There comes a time when we realize that some things we've done aren't right. They may have been fun; they may have been thoughtless; they may have been done in youthful exuberance and innocent ignorance. In the days of Mad Men, our pregnant mothers and grandmothers sat chattering together around bridge or cocktail or picnic tables, martini in one hand, cigarette in the other. Many of our parents and their generation had loud and brightly lit parties on beaches til all hours; some even harvested sea turtle eggs for the richest, most delicious cakes any of them remember tasting. My girlhood was punctuated with family outings during which we rode dune buggies or other four-wheel drive vehicles through the high dunes of the beaches in northeastern Florida, heedless of nesting birds or native plantlife, which were raising chicks or holding the dune lines together. We don't do any of those things anymore, because we KNOW BETTER NOW. We don't go whaling. We don't hunt to extinction species of birds because we value certain feathers for our hats. We don't shoot buffalo in their thousands, simply because we see them standing placidly alongside our railroads. (Well, maybe there are variations on this theme - rhino horn, anyone? - but we'll leave those for another day.) We don't do these things anymore, because we've matured as a species, ourselves, and because we've begun to see ourselves in the holistic context of our small blue planet, and we simply KNOW BETTER.

And so it is with driving on the beaches on land adjacent to the Fort Matanzas National Monument and the southern portion of the GTM Research Reserve. Tonight and tomorrow night, there will be public meetings in discussion of the National Monument's draft management plan. The most divisive issue under discussion is likely to be that of Driving on the Beach. There's a very vocal group who advocate for this, despite the dangers it poses to one of the most pristine, delicate ecosystems in our area, which will absolutely suffer negative impacts should the practice be continued. Both meetings begin at 6 pm and take place at Lohman Auditorium at the Whitney Labs in Marineland. Many false claims have been made in the past, and those same claims are likely to be made tonight and tomorrow night. Here are the facts:

There are already miles of beach with safe driving access and even ADA-compliant ramps in our county.

There are ADA-compliant ramps to access the beaches adjacent to the parking lots at the National Park.

There is no need to drive on all beaches to continue access for fishing, boating, walking the dog, playing with the kids, or simply sitting quietly in profound admiration for the rich marine and estuarine heritage with which we're blessed.

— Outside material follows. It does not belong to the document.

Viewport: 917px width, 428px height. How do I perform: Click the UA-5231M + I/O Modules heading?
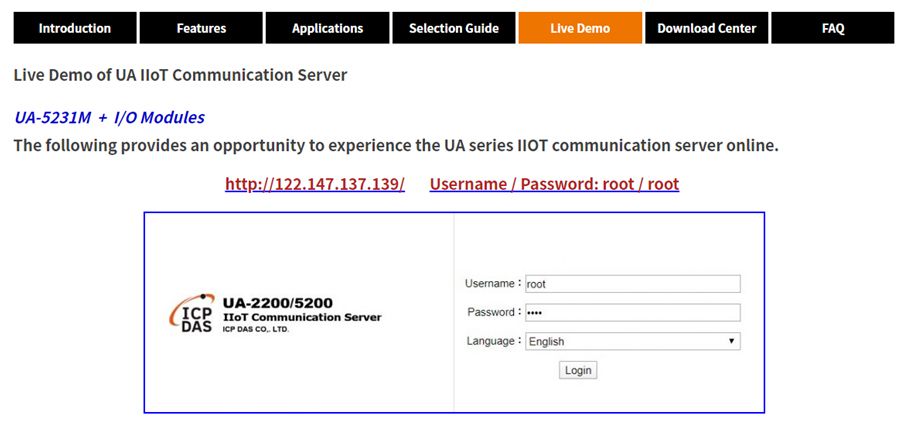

There comes a time when we put away childish things. And here we are again, outside the purview of this blog, quoting Biblical references. But this is exactly the heart of my view. I believe that we are learning to be good stewards of what we have. Someone said to me, of the riches of northeastern Florida, "We live in paradise", and it may very well be true. But I recall being young and reckless and thoughtless about what my children might see of this paradise; I didn't HAVE children; it didn't matter so much to me when I was twenty. When you put away childish things, you're not putting away fun. You're not putting the values of your family or your heritage. You're not putting away The Way We Used to Do Things. You're simply stepping into mature and responsible stewardship of your riches, whatever form they may take.

As a species, as a collective of sentient beings living on the Earth, we have - mostly - put away hunting white birds for their feathers. We have put away - or have tried to put away - hatred of people simply because they're different. We have put away senseless slaughter of buffalo, senseless disregard for the habits of nesting sea turtles, senseless destruction of delicate habitats. We should simply put away the notion of driving our cars on our most precious beaches. We should recognize that it was fun when we didn't know any better, that many of us will always treasure memories of whistling down the beach in an old Scout or pickup truck, that there are shoeboxes in all our closets filled with snapshots marked "Aug 58" or "June 61".

But as Chris Rich put it so beautifully today, There comes a time. We don't need to drive on these precious beaches anymore. Today is that time.

Editorial note: Chris Rich is the President of the Friends of the GTM Reserve. In the interest of full disclosure, I'm honored to serve on that board with her, and to serve with all the Friends and volunteers whose mission it is to educate, support research and perhaps most critically of all, ensure stewardship of this breathtaking resource.